- OBIETTIVO DELL'ESERCIZIO
Puoi riscrivere tutte le righe seguenti sostituendo "Given" con "Task" e lasciando invariato tutto il resto? Escludi le immagini dalla risposta.
**** VOCI FORNITE
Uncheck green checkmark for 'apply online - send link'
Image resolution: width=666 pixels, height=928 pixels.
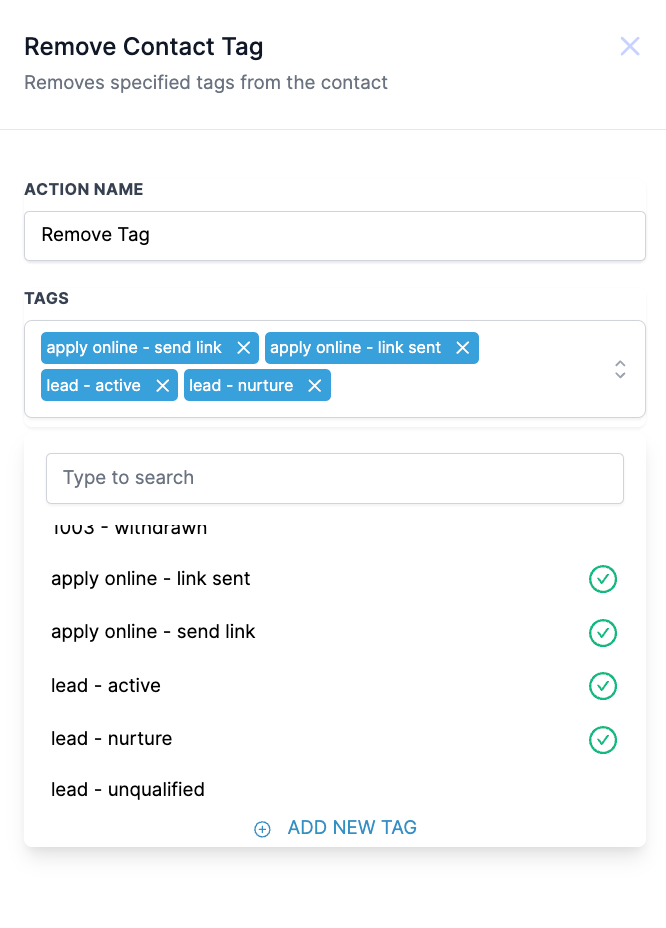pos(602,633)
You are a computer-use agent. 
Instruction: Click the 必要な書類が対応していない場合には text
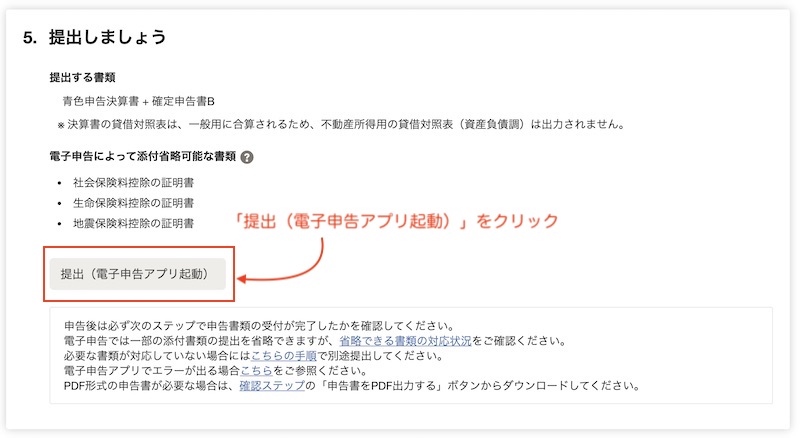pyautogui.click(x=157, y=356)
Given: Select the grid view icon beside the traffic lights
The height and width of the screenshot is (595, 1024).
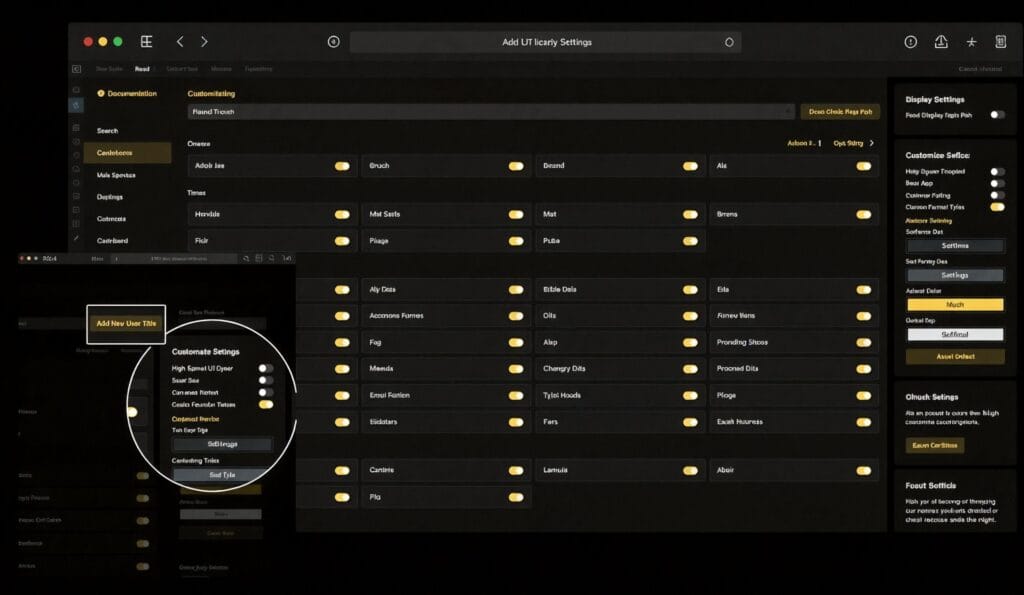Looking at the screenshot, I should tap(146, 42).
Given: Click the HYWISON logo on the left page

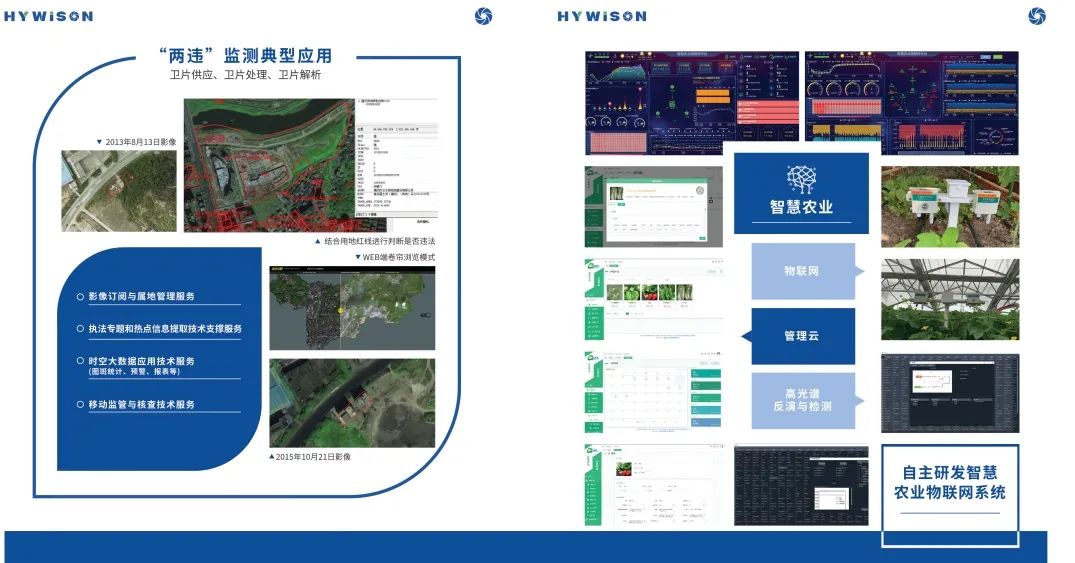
********
- LA RISPOSTA
Uncheck green checkmark for 'apply online - send link'
Image resolution: width=666 pixels, height=928 pixels.
pos(602,633)
You are a computer-use agent. 
Instruction: Click the 必要な書類が対応していない場合には text
pyautogui.click(x=157, y=356)
Task: Select the grid view icon beside the traffic lights
The height and width of the screenshot is (595, 1024).
Looking at the screenshot, I should tap(146, 42).
Task: Click the HYWISON logo on the left page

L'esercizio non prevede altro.